DIY House Painting: What Google Won’t Tell You
Our satellite dish was dislodging from our wood frame house because a piece of siding split. The one measly board led to "Hey, honey! Let's paint the house. We can do this!" After nearly 25 years of marriage, my dear, sweet husband has figured out it's just easier to nod and smile.
Beyond excited and on a mission, I opened my trusty laptop, called up Google, and began to plan our attack. Pressure washing, changing out the few rotten boards, chipping and sanding loose paint, slap on the new coat, and voila! Our house would look like something to be featured on HGTV.
Not so fast, Little Suzie Homemaker. There's lots to do before the new paint can be slathered on. And it's never as easy as it seems on the internet.
That's what nearly every site tells you. Type "diy painting the house exterior" into Google. Everything from tips to YouTube videos to someone wanting to give you a quote will show up. The line at the top of the results page should say, "Are you SURE you want to do this?" The next line should read, "Clear your calendar for the next three months and take at least a week of vacation." Following that should be the names of good therapists, individual and marriage counselors. It probably wouldn't be a bad idea to include a list of liquor stores in there somewhere.

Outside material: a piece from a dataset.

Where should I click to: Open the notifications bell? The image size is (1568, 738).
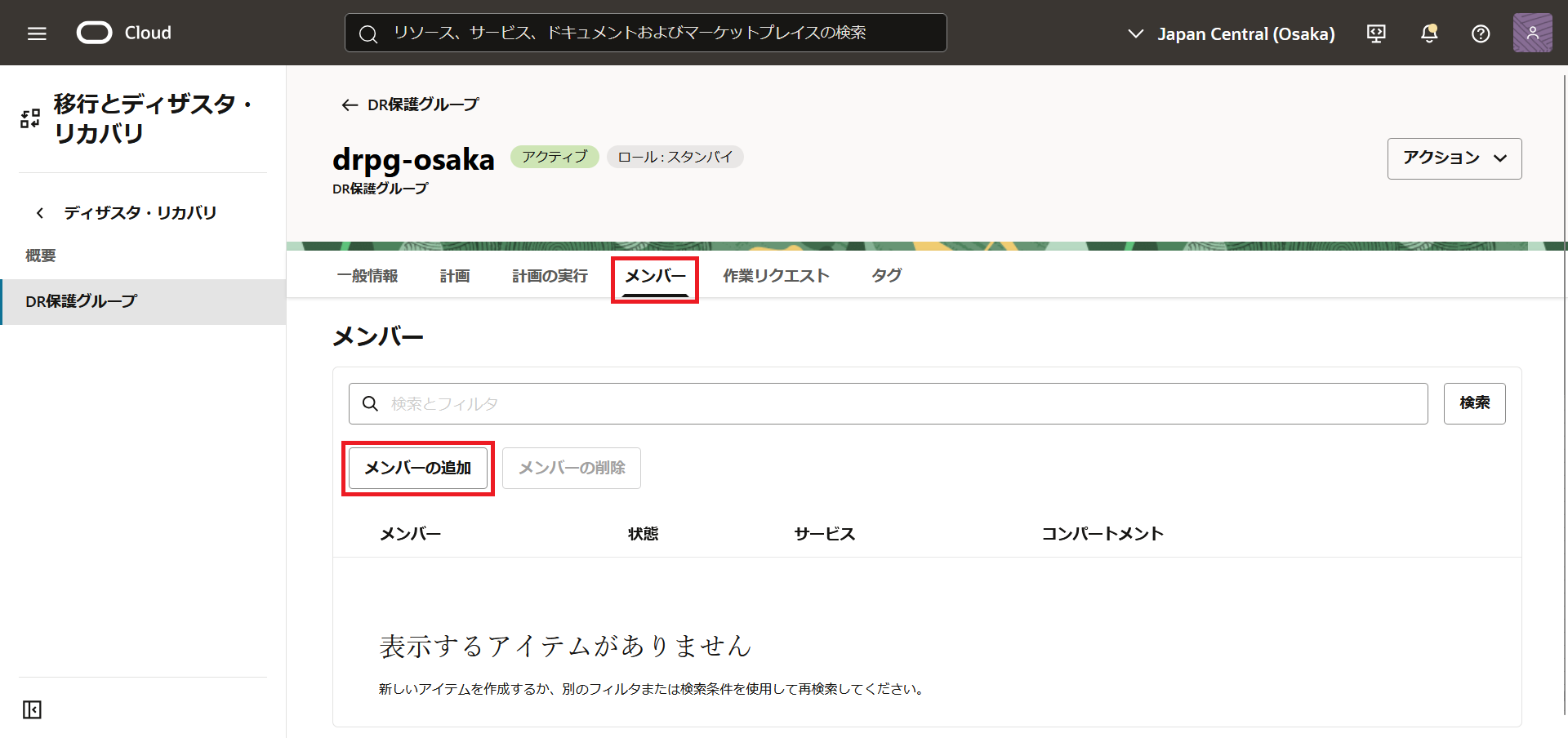[1428, 33]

Nearly every DIY painting site says you must pressure wash your house before you do anything. That's true. My sweet husband wants to invest in a pressure washer, and I think that's fair. He has indulged my venture into the land of Chip and Jojo. Pressure washing ensues. The house gets washed, and so does anything else that will stand still. Loose paint starts flying from the house, as well. Knowing this will need to be removed anyway, I rush to my keyboard and find what I believe may be a wonderful shortcut. If we get a jet-propelled nozzle, Bob Vila says the paint will come right off! We obtain the appropriate nozzle and borrow a more powerful pressure washer for good measure. We blew up the first nozzle and my house looks like a horror movie set. Mr. Vila, my therapist and I will be discussing trust issues.

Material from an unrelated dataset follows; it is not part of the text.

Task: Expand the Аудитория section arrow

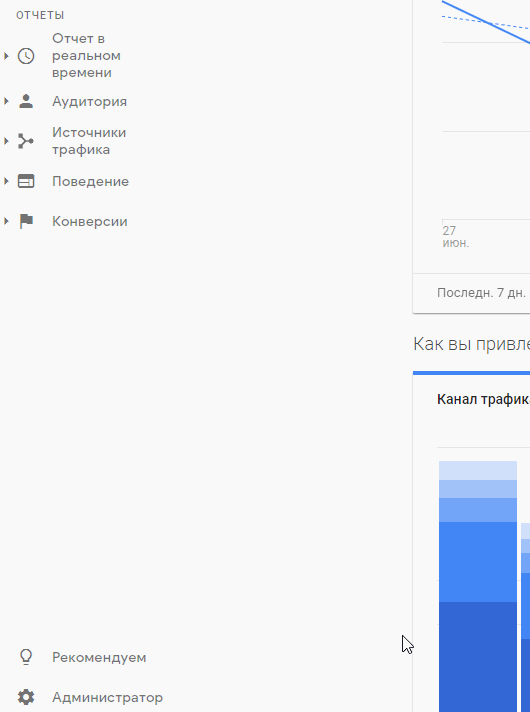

There was a time when I told people I went to work, came home, and spent time with my family. Now, I don't often talk to people unless it's on the radio. I scrape paint and sand the side of my house, and I do other things in between. My family is concerned I may need an intervention. I DID research (okay, I Googled) other ways to remove paint. The top paint removal method is using a propane blowtorch. Are you kidding me? I almost cut myself with the scraper! Could you envision me using a blowtorch? A list I read suggested ways to paint your house without going crazy. I may have passed that point. Twice. I grab my handy-dandy tool and my earbuds, load my playlist or Radio Pup, and off I go. Don't let the YouTube how-to videos with those smiling guys fool you. They are smiling because they have either already gone crazy, or they are painters and know you will be calling them to finish the job.

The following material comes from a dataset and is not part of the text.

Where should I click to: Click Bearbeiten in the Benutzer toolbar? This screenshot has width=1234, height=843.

I'm no carpenter, but the concept of sanding seemed pretty simple to me. This house painting project taught me that you need a PhD when it comes to sanding! There are orbital or disc sanders, belt sanders, mouse sanders, palm sanders, and the list goes on. You need to select the proper grit for the job. For those of you who are like me, this is not the grit you serve with butter or shrimp. Google searches determined I needed an orbital sander. Suffice it to say that Google was wrong. We bought a belt sander. I broke it within 24 hours. Or it was defective. Or I used the wrong grit. Then, I did something my wonderful husband didn't do. I read the directions. I am now a master of the belt sander. My back is not a fan, though. I'm only about 15% done with the house. I'm now shooting for a completion date of Christmas. 2017.
My husband and I didn't spend this much time and energy deciding what we would name our three children. I knew I was in trouble when I found out the paint samples I could actually put onto a small area of my house were only $3.98 each. We ended up with 14. I went back to the store so many times in one day, I think I'm on the payroll. Do we want green or brown? The store doesn't have a color called "brown with an attitude." I didn't like that one because there's too much gray in that green. That brown is too boring. He didn't like that green because it's too bright. I don't want to be in a house that looks blue. At one point, the lady in the paint department just suggested she give me a lovely shade of eggshell. Our house currently has 12 different colors on it. The neighbors are stopping by to vote. We settled on Olive Grove. It's ordered and mixed. If I don't like it, I may revisit the blowtorch method.